A character string recognition system according to the present disclosure is described below.
Referring to fig. 5, fig. 5 is a diagram of a recognition system of character strings according to an embodiment of the present disclosure. As shown in fig. 5, the system 5000 for recognizing a character string includes an over-segmentation apparatus 5001, a class ii classifier 5002, a path search apparatus 5003, and a class full classifier 5004.
The over-segmentation device 5001 is configured to over-segment the character string image into a plurality of connected regions; the class ii classifier 5002 is configured to classify combinations of each connected region and a predetermined number of adjacent connected regions, and give a probability that each combination is a character; the path search means 5003 is configured to perform a path search on all paths formed by various combinations of the plurality of connected regions, and select a path with the highest probability that all combinations are characters; the full-class classifier 5004 is used to perform character recognition on the combinations in the selected path.
In a preferred embodiment, each combination of connected regions comprises no more than four connected regions.
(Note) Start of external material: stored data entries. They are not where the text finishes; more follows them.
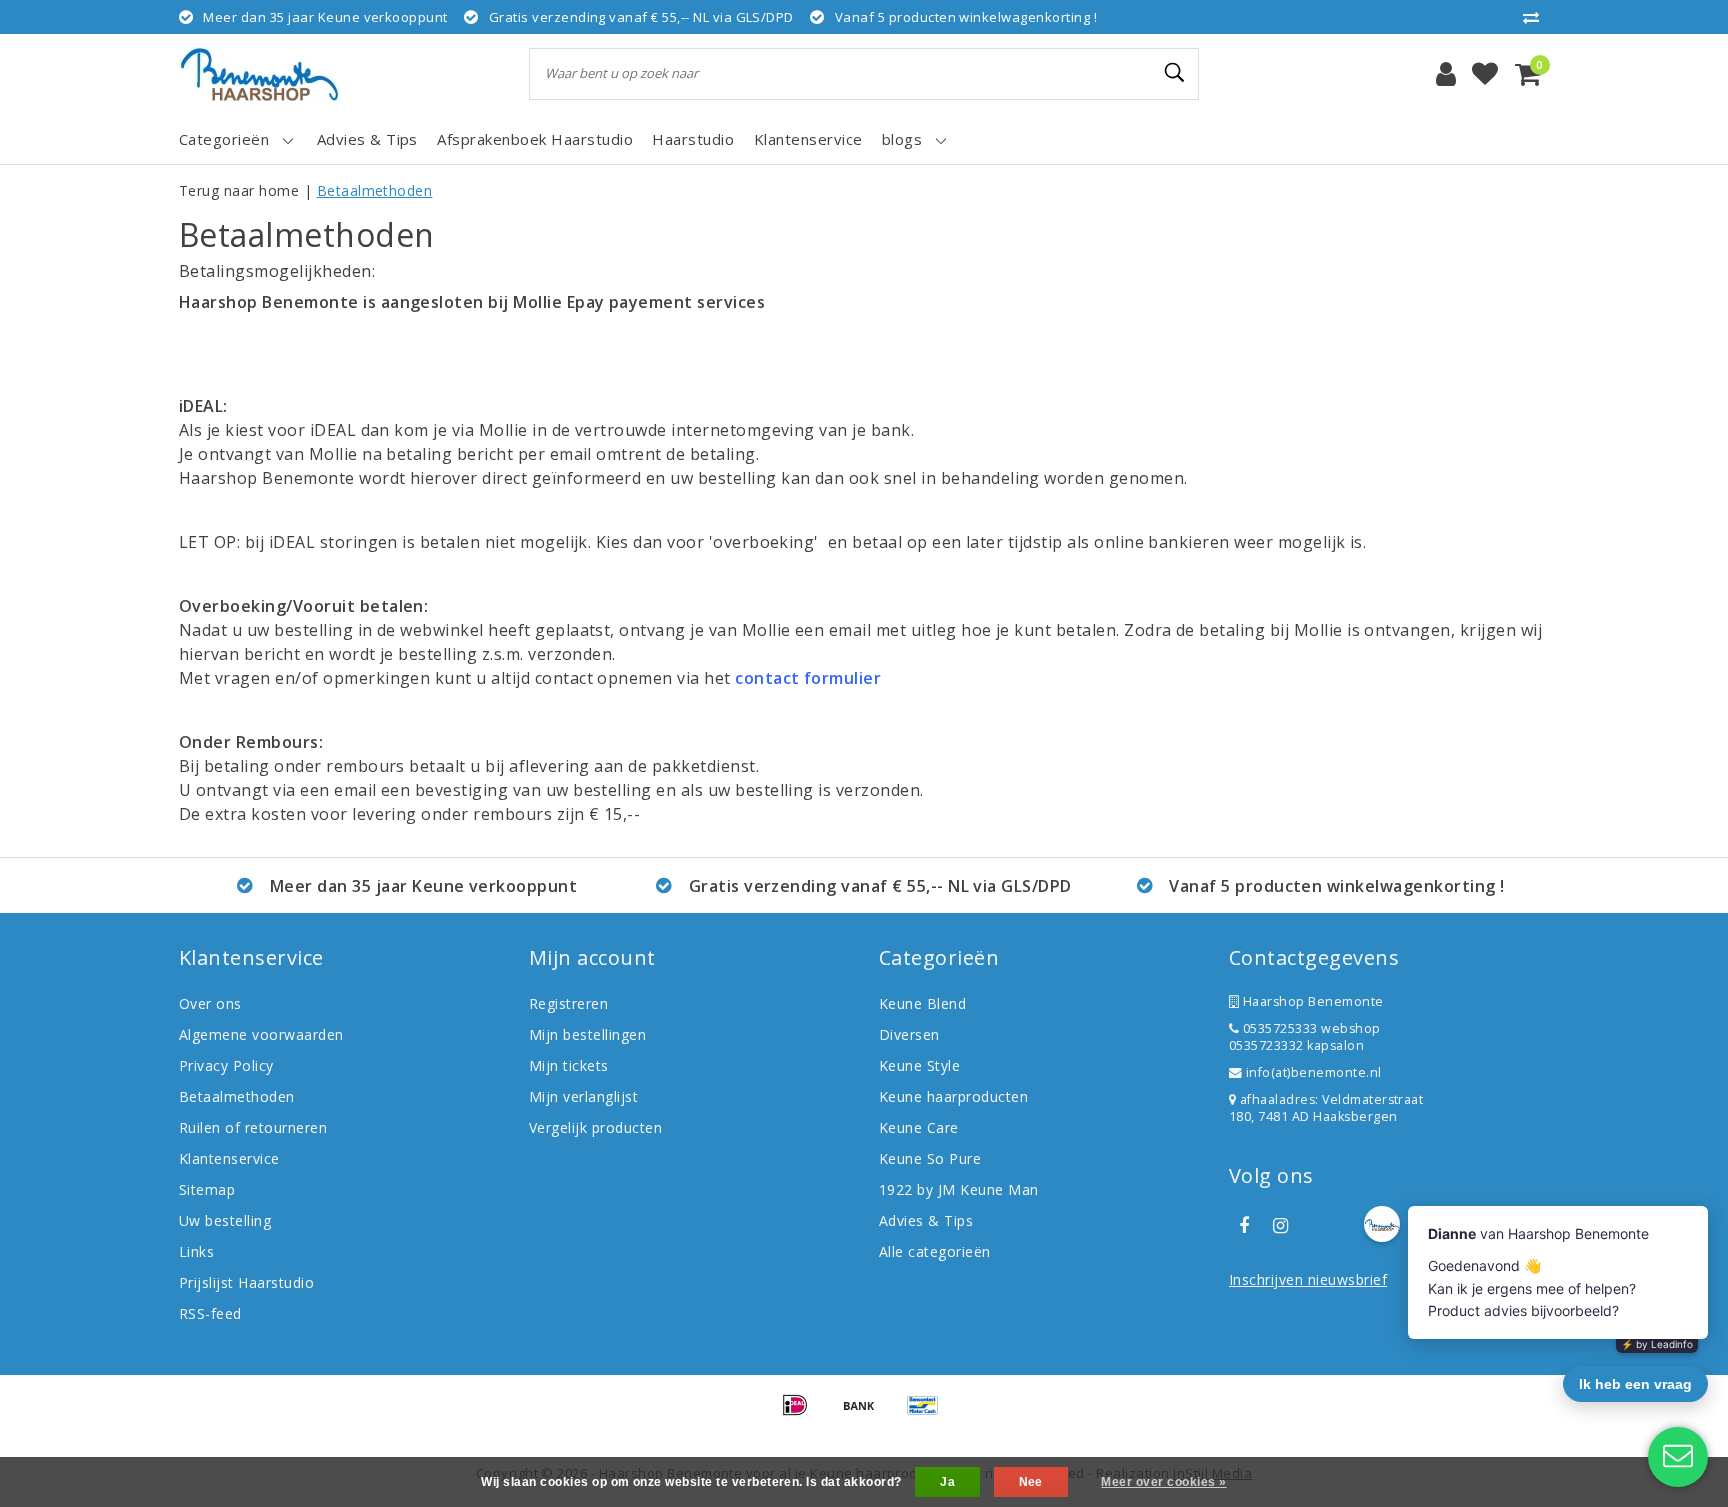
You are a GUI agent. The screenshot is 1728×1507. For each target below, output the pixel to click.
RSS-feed (210, 1313)
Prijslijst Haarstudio (246, 1282)
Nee (1031, 1482)
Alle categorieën (935, 1251)
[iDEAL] (802, 1414)
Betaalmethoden (375, 190)
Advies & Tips (926, 1220)
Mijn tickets (569, 1065)
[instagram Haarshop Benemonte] (1280, 1226)
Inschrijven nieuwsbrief (1308, 1279)
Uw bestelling (225, 1220)
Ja (947, 1482)
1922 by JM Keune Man (959, 1189)
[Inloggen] (1446, 74)
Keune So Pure (930, 1158)
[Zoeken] (1175, 73)
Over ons (210, 1003)
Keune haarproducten (953, 1096)
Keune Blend (922, 1003)
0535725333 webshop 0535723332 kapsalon (1305, 1037)
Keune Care (919, 1127)
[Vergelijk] (1536, 17)
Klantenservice (229, 1158)
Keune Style (919, 1065)
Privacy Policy (226, 1065)
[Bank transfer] (866, 1414)
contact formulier (810, 678)
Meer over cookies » (1163, 1482)
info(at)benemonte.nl (1311, 1072)
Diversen (909, 1034)
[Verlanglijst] (1485, 74)
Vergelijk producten (595, 1127)
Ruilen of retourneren (253, 1127)
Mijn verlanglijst (583, 1096)
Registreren (568, 1003)
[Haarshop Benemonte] (259, 74)
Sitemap (207, 1189)
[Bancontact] (928, 1414)
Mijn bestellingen (587, 1034)
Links (196, 1251)
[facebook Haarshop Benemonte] (1244, 1226)
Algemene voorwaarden (261, 1034)
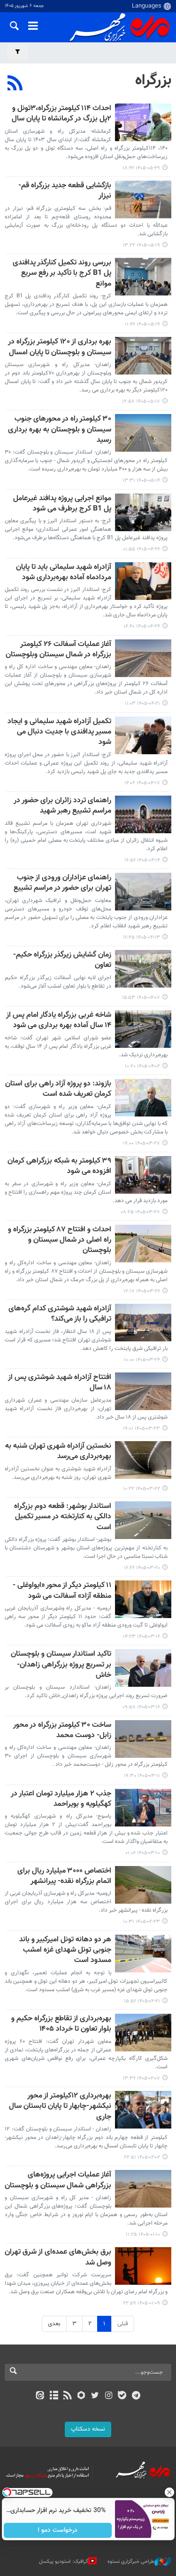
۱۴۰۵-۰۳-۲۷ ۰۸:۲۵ (140, 1212)
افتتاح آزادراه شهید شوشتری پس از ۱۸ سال (59, 1383)
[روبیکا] (81, 2396)
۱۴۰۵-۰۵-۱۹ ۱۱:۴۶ (142, 324)
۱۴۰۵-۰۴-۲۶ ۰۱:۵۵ (141, 549)
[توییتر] (95, 2396)
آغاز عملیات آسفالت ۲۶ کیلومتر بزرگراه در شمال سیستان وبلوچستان (58, 650)
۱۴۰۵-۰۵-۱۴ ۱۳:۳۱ (141, 481)
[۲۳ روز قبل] (143, 433)
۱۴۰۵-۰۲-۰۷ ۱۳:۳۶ (141, 2078)
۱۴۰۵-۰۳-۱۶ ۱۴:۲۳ (141, 1637)
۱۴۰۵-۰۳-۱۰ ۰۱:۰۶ (142, 1853)
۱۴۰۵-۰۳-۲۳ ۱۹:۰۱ (141, 1429)
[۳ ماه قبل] (143, 1885)
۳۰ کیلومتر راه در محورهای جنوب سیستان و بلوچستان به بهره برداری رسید (59, 430)
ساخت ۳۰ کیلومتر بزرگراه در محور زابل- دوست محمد (62, 1730)
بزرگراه (153, 80)
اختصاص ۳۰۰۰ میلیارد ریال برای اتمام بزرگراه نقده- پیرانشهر (64, 1876)
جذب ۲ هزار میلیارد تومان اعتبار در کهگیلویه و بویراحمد (61, 1799)
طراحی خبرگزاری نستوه (130, 2562)
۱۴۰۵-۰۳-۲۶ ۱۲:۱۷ (141, 1291)
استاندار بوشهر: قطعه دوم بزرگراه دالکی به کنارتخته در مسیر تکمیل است (62, 1517)
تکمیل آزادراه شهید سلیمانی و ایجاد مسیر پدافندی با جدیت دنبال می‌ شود (59, 733)
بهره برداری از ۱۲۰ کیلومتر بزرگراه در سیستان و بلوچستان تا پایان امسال (59, 347)
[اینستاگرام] (109, 2396)
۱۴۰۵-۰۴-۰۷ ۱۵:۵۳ (141, 998)
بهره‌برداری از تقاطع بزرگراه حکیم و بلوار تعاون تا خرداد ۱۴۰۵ (61, 2024)
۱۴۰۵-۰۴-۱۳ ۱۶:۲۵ (141, 937)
The present disclosure is not limited herein, and a person skilled in the art may set an upper limit value of the number of connected regions included in each combination of connected regions according to actual circumstances, for example, each combination of connected regions may be set to include not more than five connected regions.
In a preferred embodiment, the two-class classifier comprises a two-class SVM classifier or a two-class CNN classifier, and the full-class classifier comprises a full-class SVM classifier or a full-class CNN classifier.
In a preferred embodiment, the character string comprises a handwritten kanji character string, and the handwritten character string comprises kanji characters, numeric characters, letters, symbols, or combinations thereof.
The path searching means 5003 may comprise a dynamic programming unit or a beam searching unit. The dynamic planning unit is used for dynamically planning a path formed by the combination of a plurality of connected areas; the beam search unit is configured to perform a beam search on a path formed by a combination of the plurality of connected regions.
Referring to fig. 6, fig. 6 is a diagram of a recognition system of a character string according to another embodiment of the present disclosure. As shown in fig. 6, the recognition system 6000 includes an overcut sorting device 6001, a class two classifier 6002, a route searching device 6003, and a class full classifier 6004.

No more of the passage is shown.